Alpha-synuclein insoluble inclusions manifest in brain oligodendrocyte cells as multiple system atrophy, an uncommon and deadly neurodegenerative illness. The pathophysiological results are characterized by neurodegeneration, demyelination, and neuroinflammation. Myelin, the protective coating that surrounds nerve axons, is made by oligodendrocytes.
The pathology caused by overexpression of alpha-synuclein in oligodendrocytes induced changes that included infiltration of CD4+ and CD8+ T cells into the brain, as observed in human post-mortem brains, according to a 2020 Acta Neuropathological study by Ashley Harms, Ph.D., and colleagues from the University of Alabama at Birmingham. The study used a mouse model to demonstrate these changes.
In the mouse model, the UAB researchers also demonstrated that mice with a genetic deficiency in CD4+ T cells had less peripheral immune cell infiltration and less demyelination. The proinflammatory cytokine interferon-gamma, or IFNγ, was significantly produced in addition to an increase in CD4+ T-cells that were also positive for the transcription factor T-bet in mice with a healthy immune system that were overexpressed in alpha-synuclein in the mouse model.
Now, using the mouse model and genetic and pharmacological methods, Harms and colleagues have demonstrated in a study published in Acta Neuropathological Communications that IFNγ is produced by invading CD4+ T-cells and that IFNγ drives the mechanisms that induce multiple system atrophy.
The UAB Department of Neurology associate professor Harms stated, “These results suggest that IFNγ represents a potential future disease-modifying therapeutic target in multiple system atrophy.” “Future studies are needed to determine the timing and duration of treatment, but these results are promising.There is no known disease-modifying treatment for multiple system atrophy yet.
An artificial virus that causes oligodendrocytes to overexpress human alpha-synuclein is used in the animal model.
The UAB researchers demonstrated that the lack of Tbet in the mouse model of multiple system atrophy led to decreased neuroinflammation, demyelination, and neurodegeneration using animals in which the necessary transcription factor for IFNγ in Th1 helper T cells, Tbet, has been eliminated.

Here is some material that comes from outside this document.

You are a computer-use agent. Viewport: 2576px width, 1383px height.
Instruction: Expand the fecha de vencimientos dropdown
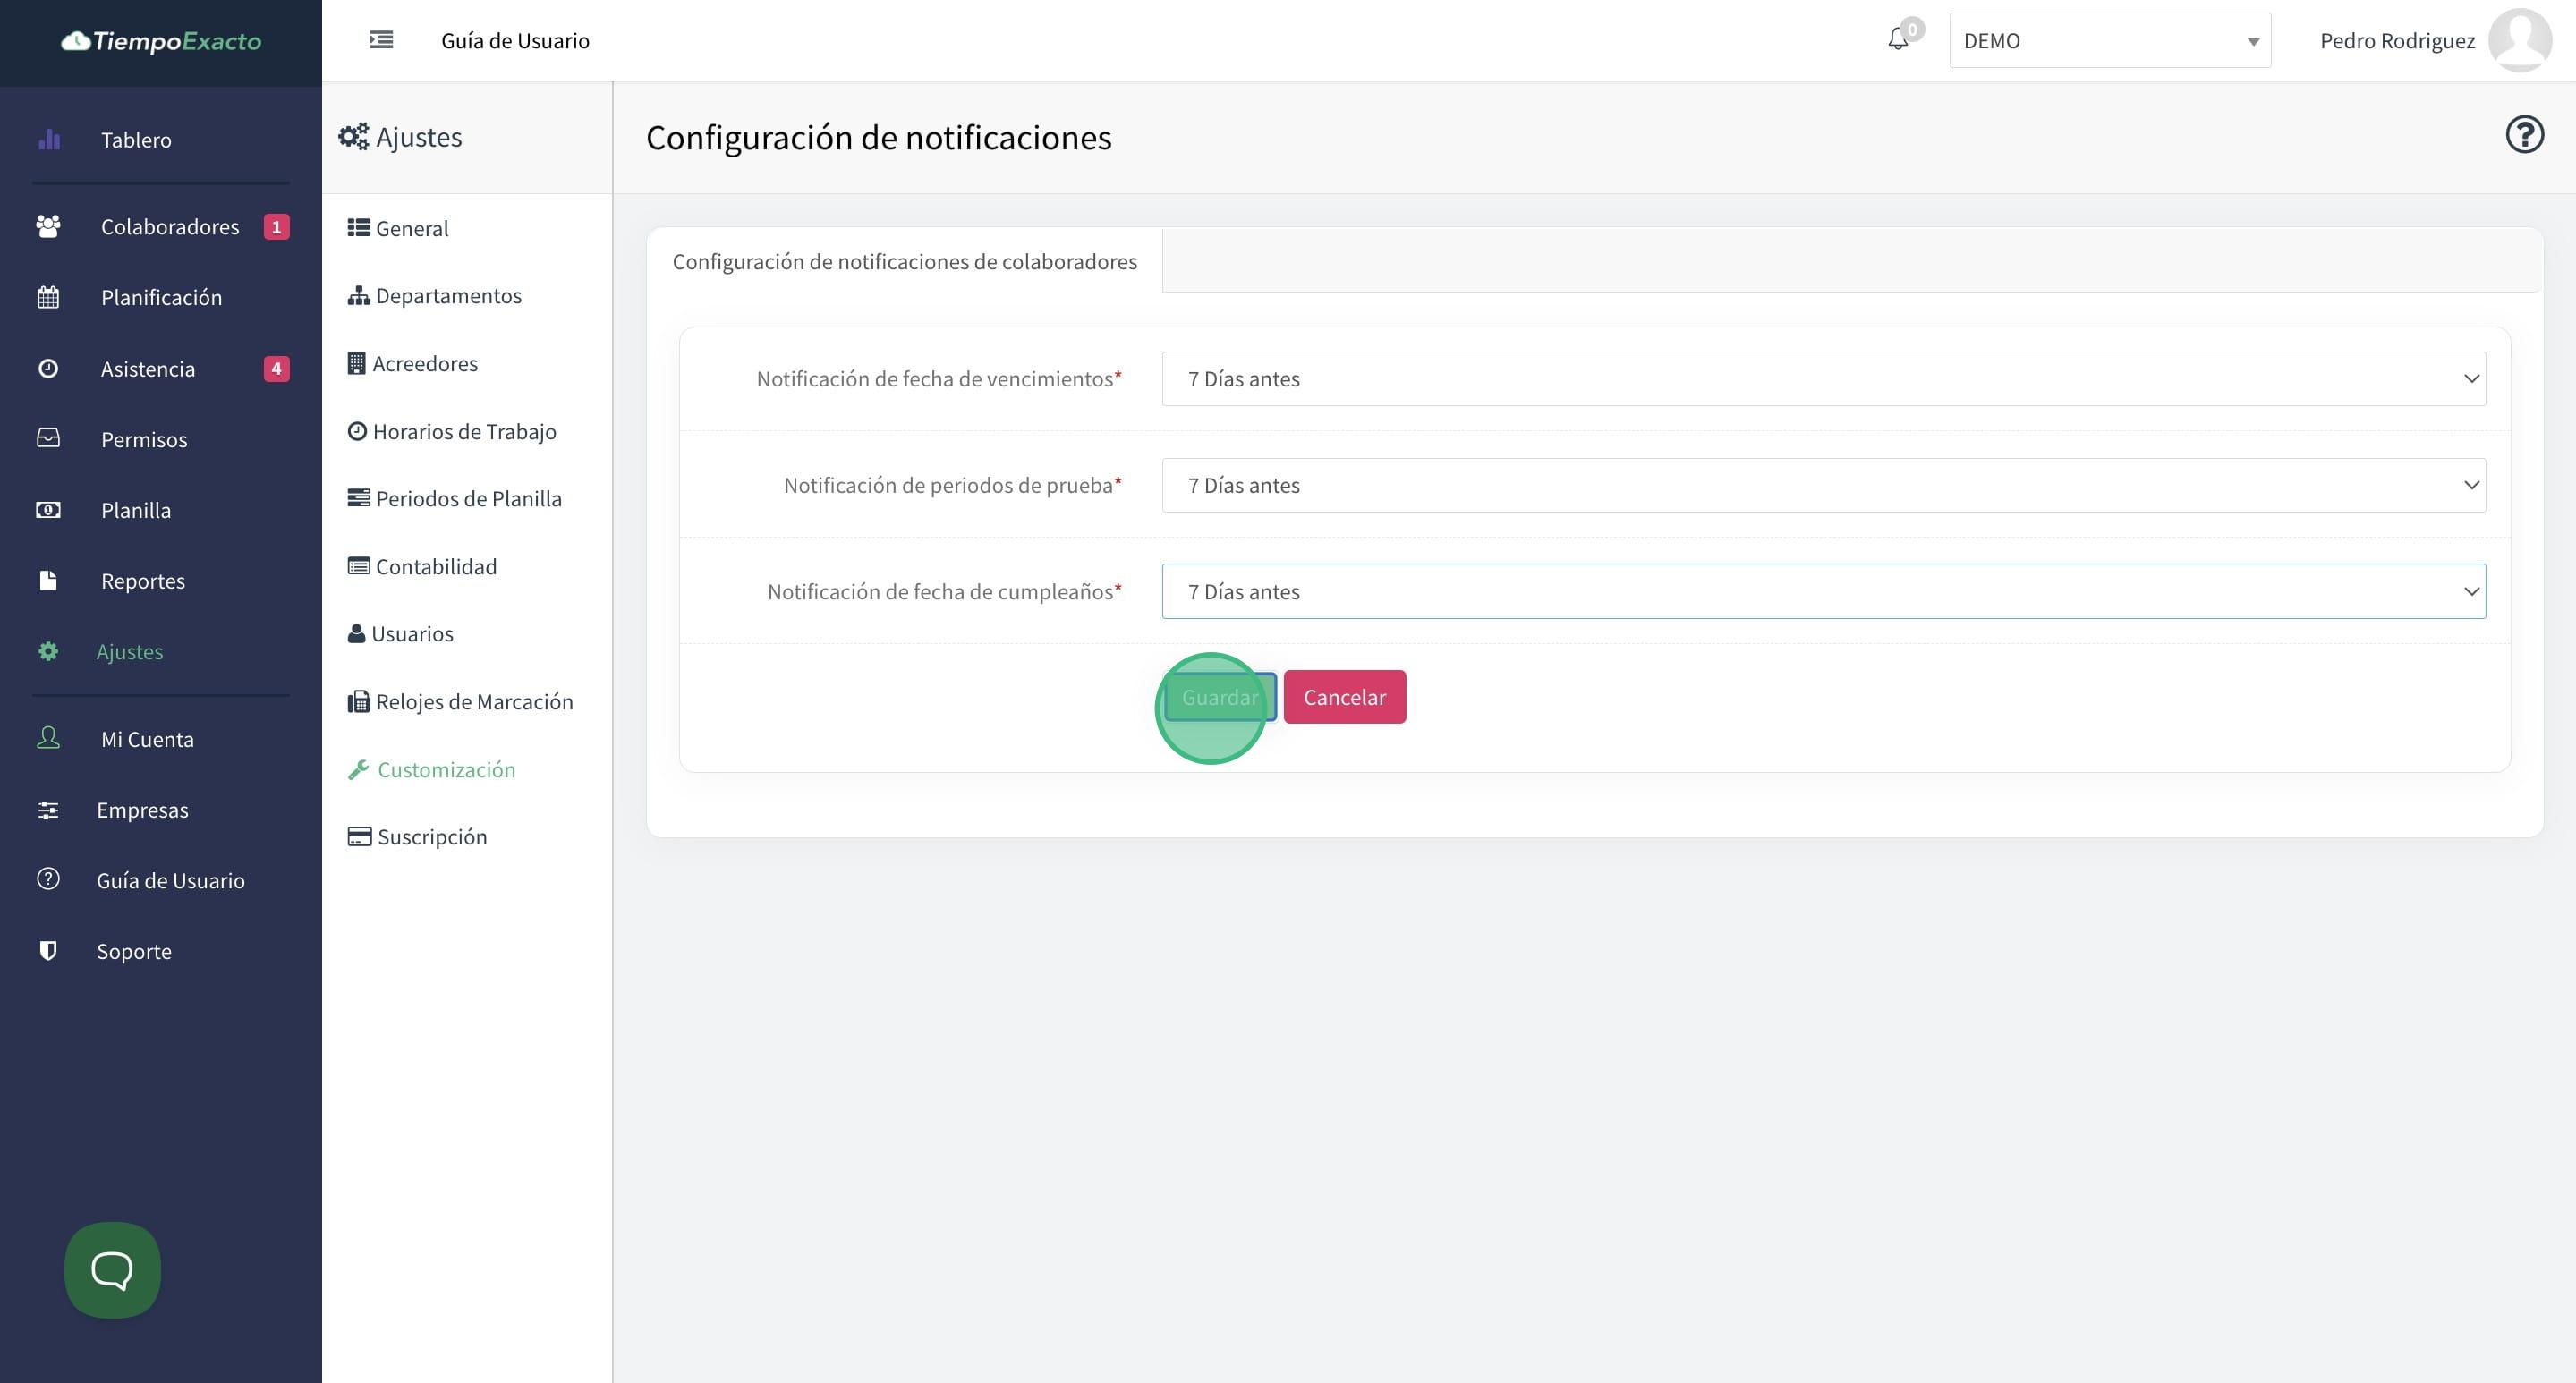1823,379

Nonetheless, since Tbet modulates other routes besides IFNγ, it remained unclear that IFNγ was the cause of that illness.
The researchers treated the mice with IFNγ-neutralizing antibodies before and during alpha-synuclein overexpression to precisely ascertain the function of IFNγ in the mouse model. The antibody treatment, they discovered, decreased demyelination, and inhibited both neuroinflammation and the entry of CD4+ and CD8+ T cells into the brain.
In the mouse model of multiple system atrophy, CD4+ T cells, not other resident or invading immune cells, produce the majority of the IFNγ, as demonstrated using a genetically ingenious trick—a Thy1.1 reporter mouse. Thy1.1 is co-expressed in any cell that generates IFNγ thanks to the reporter mouse’s Thy1.1 gene being placed into the IFNγ gene’s promoter. Since Thy1.1 is a protein found on the cell surface, it can be used to identify cells that produce IFN.
The researchers retrieved brain tissue from the reporter mice after alpha-synuclein was overexpressed. They then utilized immunohistochemistry to identify immunological groups known to produce IFNγ, such as CD4+ T cells, CD8+ T cells, natural killer cells, astrocytes, and microglial cells. It was discovered that the vast majority of Thy1.1 was expressed on the cell surface of CD4+ T lymphocytes in reaction to alpha-synuclein overexpression.
“These data indicate the fact that the CD4+ T cell effector a subtype, Th1 cells, facilitate the illness process via the generation of IFNγ,” Harms explained. As our findings show that other immune cell types like CD8+ T cells, B cells and natural killer cells do not substantially produce IFNγ following alpha-synuclein overexpression in oligodendrocytes; but CD4+ T cells are able to drive multiple system atrophy pathology via IFNγ expression.
Journal Reference
Nicole J. Corbin-Stein et al, IFNγ drives neuroinflammation, demyelination, and neurodegeneration in a mouse model of multiple system atrophy, Acta Neuropathologica Communications (2024). DOI: 10.1186/s40478-023-01710-x.